A season-high 28 penalty minutes for Boston meant eight penalty kills. Minnesota (22 PIMs) put the Bruins on the power play five times.

The Bruins had a letdown on the PK, after going 5 for 5 in their previous two games. They tied their season high in PPGs allowed, the fourth time in 30 games they surrendered two.

Cassidy commented that the officials — referees Chris Rooney and Corey Syvret — were “chasing the game,” which is to say making calls “to even things out.”

But the Bruins earned most of their penalties. Trent Frederic made the loudest noise, boarding Kirill Kaprizov midway though the second period as the Wild star was falling. Cassidy didn’t believe it was malicious. Kaprizov, who appeared to injure his right shoulder, didn’t return.

“Hope he’s all right,” said Frederic (16 penalty minutes), who had to answer to the fists of Minnesota’s Marcus Foligno early in the third. “I didn’t mean to hurt him. I was going to make a hockey play, finish a check.”

Hard to tell where it started, but the teams were angry at each other throughout. In the first, the Bruins were howling that Taylor Hall was hit high by Matt Dumba, with no call.


Craig Smith celebrates Taylor Hall's first-period goal in front of Minnesota's Kaapo Kahkonen.John Tlumacki/Globe Staff

“The refs have a tough job,” Hall said, stating his belief he was also tripped in the second period. “It’s our job to battle through that and win games in spite of that.”

Late in the first, Frederic earned an unsportsmanlike call for ripping off Zuccarello’s helmet in a scrum. In the second, when the Wild initially came to Kaprizov’s defense after Frederic’s hit, the latter offered a beatdown to defenseman Dmitry Kulikov.

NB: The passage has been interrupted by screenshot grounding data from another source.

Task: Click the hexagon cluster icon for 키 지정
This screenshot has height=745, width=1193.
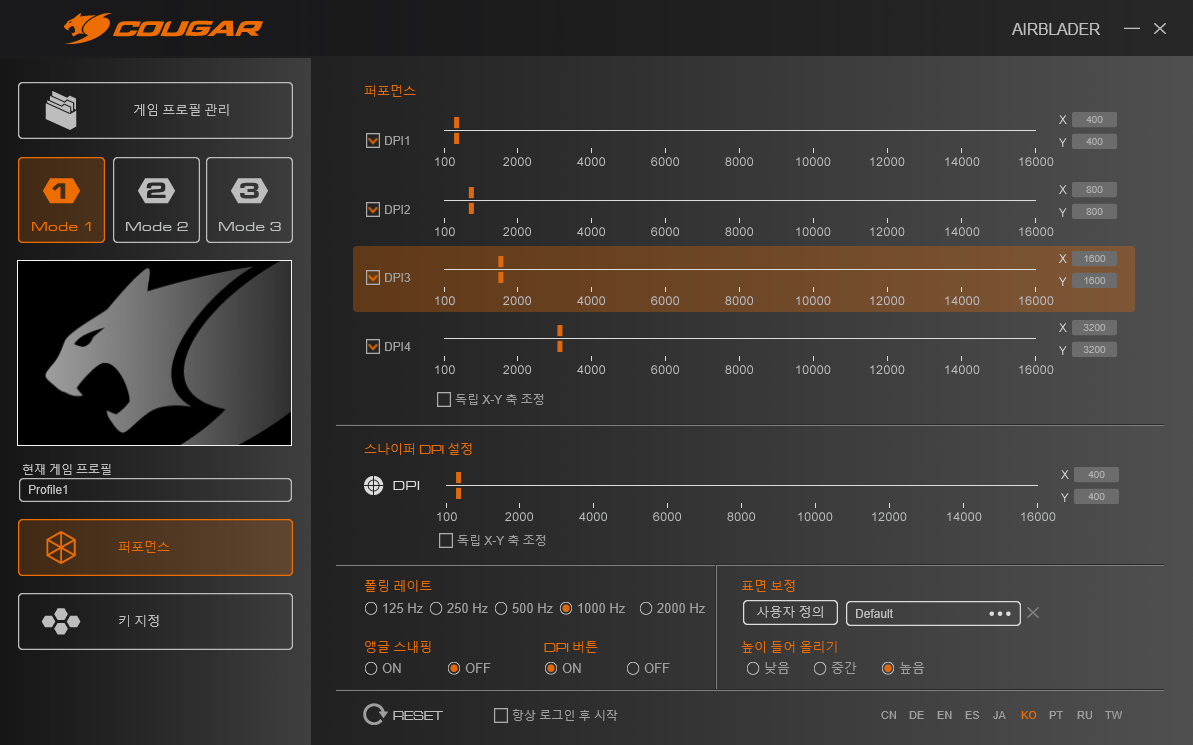Action: pyautogui.click(x=61, y=621)
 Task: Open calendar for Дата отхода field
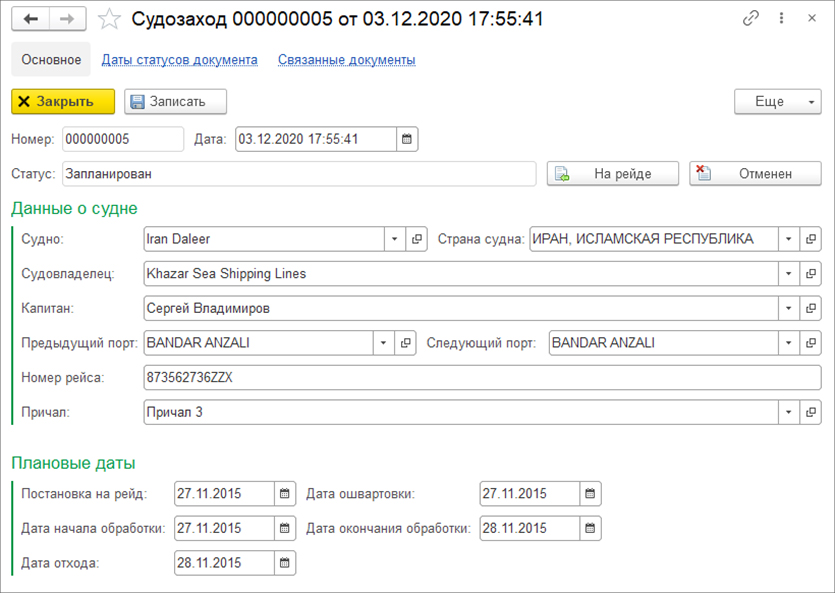tap(285, 563)
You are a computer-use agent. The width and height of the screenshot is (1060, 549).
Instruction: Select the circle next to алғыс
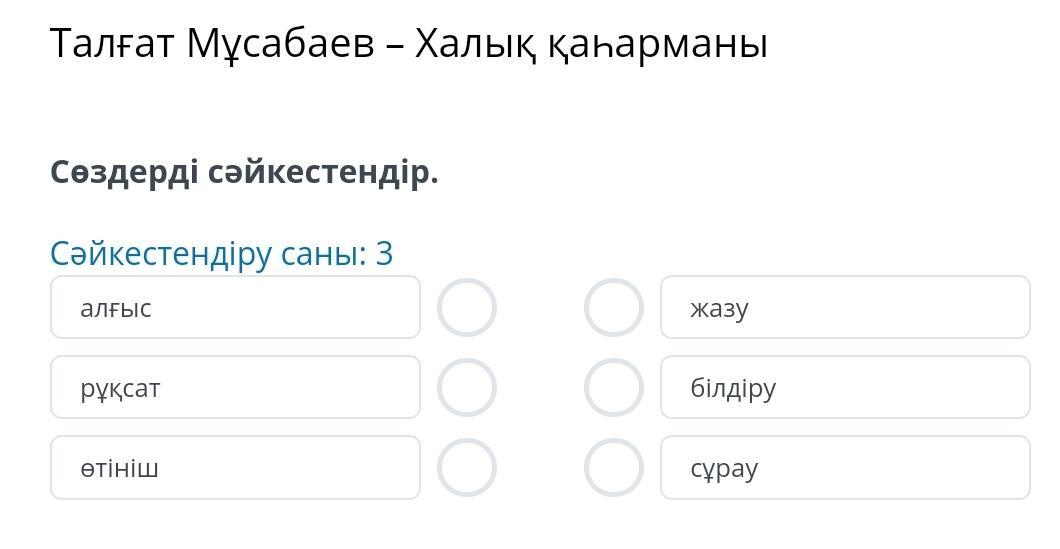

Foligno, an emotional leader for the Wild, was barking at Frederic after the second. Frederic expected he’d have to answer.

Jeremy Swayman stopped 27 of 30 shots, on a day Tuukka Rask returned to the Black and Gold fold, but he was beaten by a ripper of a one-timer from Kaprizov, Nico Sturm’s deflection of a point shot, and a skillful finish by Boldy, whose cheering section of family, friends, and ex-BC teammates went bananas when he took a cross-seam pass from Foligno and buried it upstairs.

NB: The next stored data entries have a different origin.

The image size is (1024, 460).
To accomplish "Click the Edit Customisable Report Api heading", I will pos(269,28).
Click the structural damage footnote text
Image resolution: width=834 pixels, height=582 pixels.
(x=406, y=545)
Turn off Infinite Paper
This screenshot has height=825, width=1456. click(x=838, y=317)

Minnesota's Matt Boldy celebrates his second-period goal to put the Wild ahead, 3-1.John Tlumacki/Globe Staff

The Bruins were missing the 24-plus minutes of Charlie McAvoy on the back end, hampering every area. McAvoy would have been a factor in all eight penalty kills and five power plays, plus heavy even-strength minutes.

Hall opened the scoring at 6:35 of the first, sneaking through a one-timer from the left circle during four-on-three play. The Wild got it back, times two. With Marchand (holding) and Brandon Carlo (interference) in the box, Kaprizov scored on a one-timer, in the same spot as Hall. Off a faceoff — Bergeron was thrown out of the circle — Sturm tipped a Jonas Brodin point shot to make it 2-1.


At 15:35 of the second, some three minutes after Boldy’s strike, Marchand cut the deficit to one with a power-play putback.

They now hit the road against Tampa (Saturday) and Washington (Monday), two of the best in the East. They’ll need to be sharper and cleaner.